Written by Matt Visser
Background checks have been a hot topic lately because of the on-going gun control discussion. In many ways, background checks are misunderstood and largely a misplaced stigma surrounds them and the accuracy of them. Many of the movies and television shows we watch have convinced us of capabilities that the government simply does not have. This post is intended to be informational and create a general awareness. Should there be sufficient interest in the subject, I will provide specific citing’s and research to collaborate my statements.
I am the President and Founder of a background screening company (consumer reporting agency) and have been in the industry for almost 10 years. Our organizations services employers of all sizes, in all industries, all over the country as well as property managers and volunteer organizations. I have intimately interacted with criminal record repositories from almost every county and parish in the country, every statewide repository, numerous private nationwide record databases, the FBI’s universal record platform, and other federal and state ancillary record databanks.

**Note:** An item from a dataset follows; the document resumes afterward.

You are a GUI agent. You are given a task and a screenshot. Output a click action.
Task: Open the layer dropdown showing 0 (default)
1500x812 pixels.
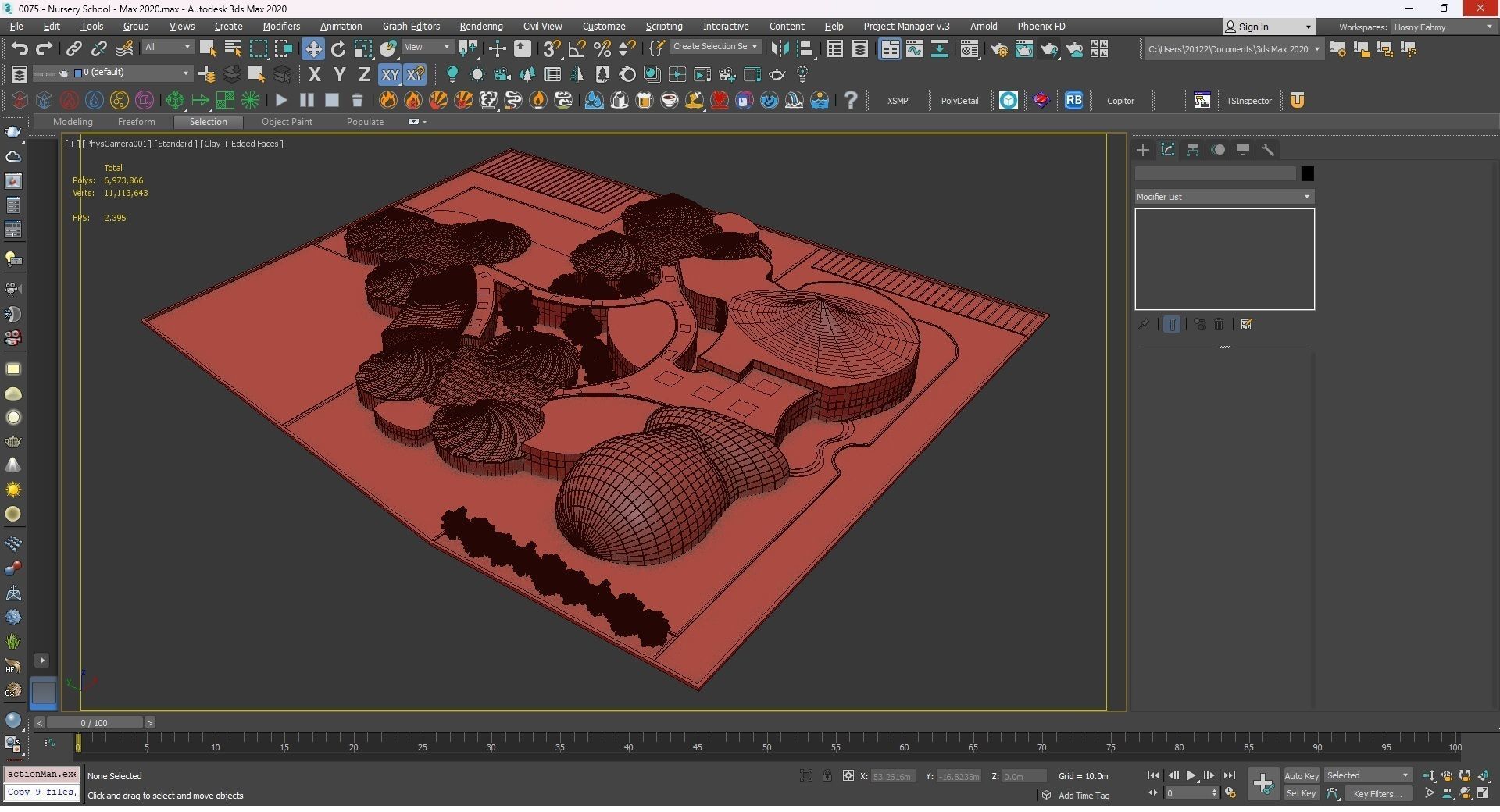tap(133, 73)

My company processes many thousands of background checks monthly. A background check is only as good as the data that can be searched and unfortunately, in our country the data is not great.

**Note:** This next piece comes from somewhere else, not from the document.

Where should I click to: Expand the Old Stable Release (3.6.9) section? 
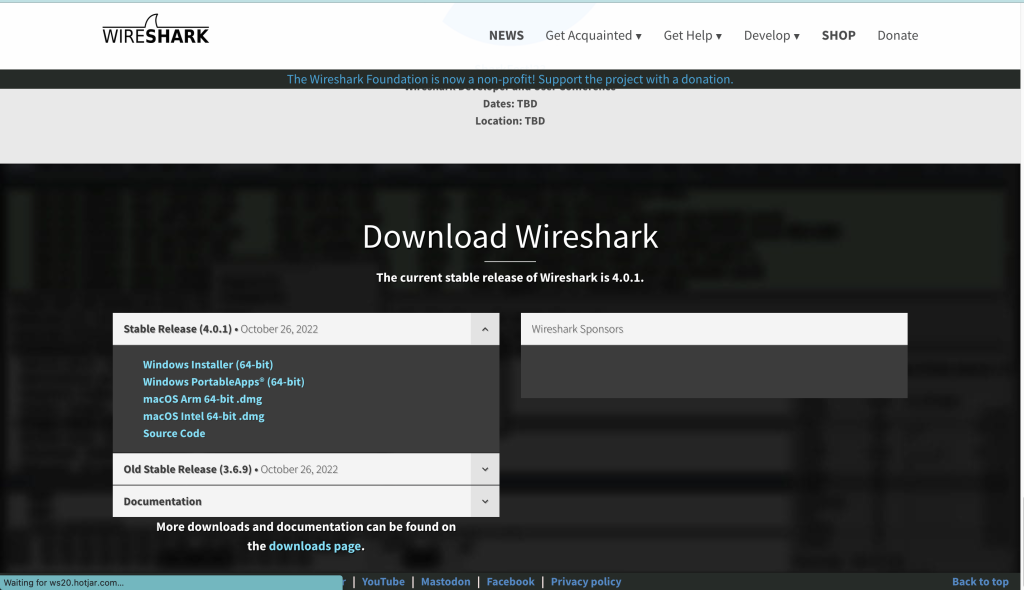coord(484,469)
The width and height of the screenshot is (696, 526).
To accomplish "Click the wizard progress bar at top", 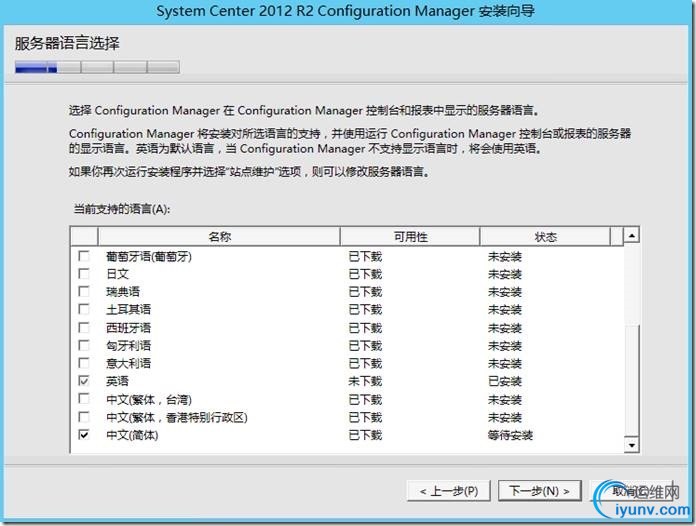I will click(x=97, y=68).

You might be surprised to learn that the federal government does not have a centralized storehouse of criminal records that continually receives records from all the courts across the country. In fact, there is almost no legislation around how criminal records are kept, stored, disseminated, accessed, or termed from a fundamental stand-point across the country. The FBI database has problems from how it receives records to what is in them and the accuracy of them. Criminal records have positive identifier issues and accessibility issues. In short, there is no mechanism fom receiving criminal records from each courthouse in the country let alone in real time. Moreover as I noted before, there is no legislation that requires it. The most accurate manner of getting information in many of the courthouses across the country is to physically go to the courthouse and search for records. Numerous records still exist in filing cabinets and microfilm. And here is the jaw dropping part; these are not parsley-populated counties in the middle of no-where.

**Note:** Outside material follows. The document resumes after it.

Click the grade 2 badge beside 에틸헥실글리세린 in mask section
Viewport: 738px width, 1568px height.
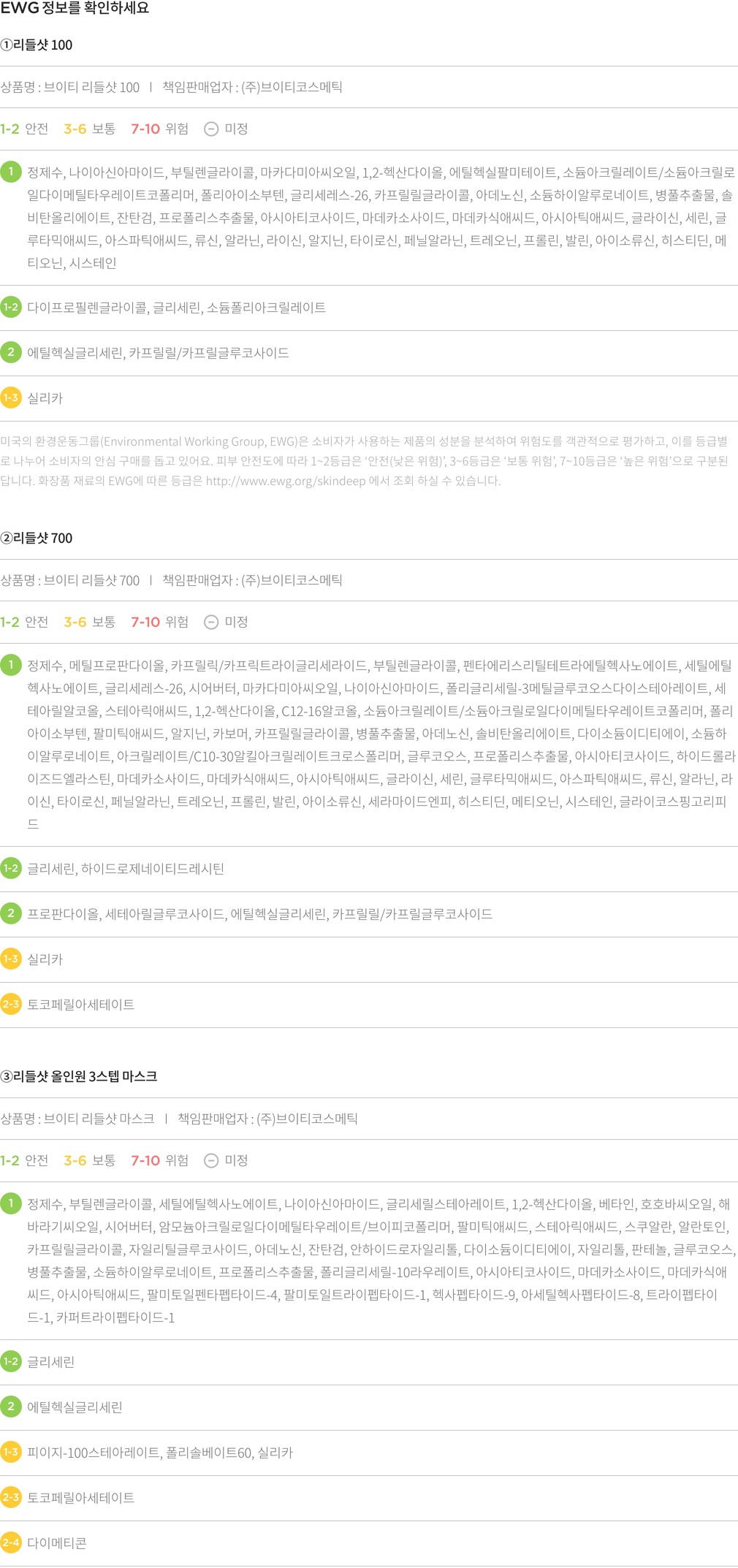(x=11, y=1407)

The problem is only exacerbated with the desire to also screen individuals for any past mental health records and concerns. Again, the difficulty is the lack of a centralized database that actually has that information.
I’m an advocate for background checks. They are tremendously valuable. It’s obviously the livelihood of my company. However there are serious limitations to currently what can be done and any reformation discussion ought to take that into consideration. It is a nice thought that we could within a reasonable time frame verify an individual’s criminal and mental health history. Do not let it rock you to sleep.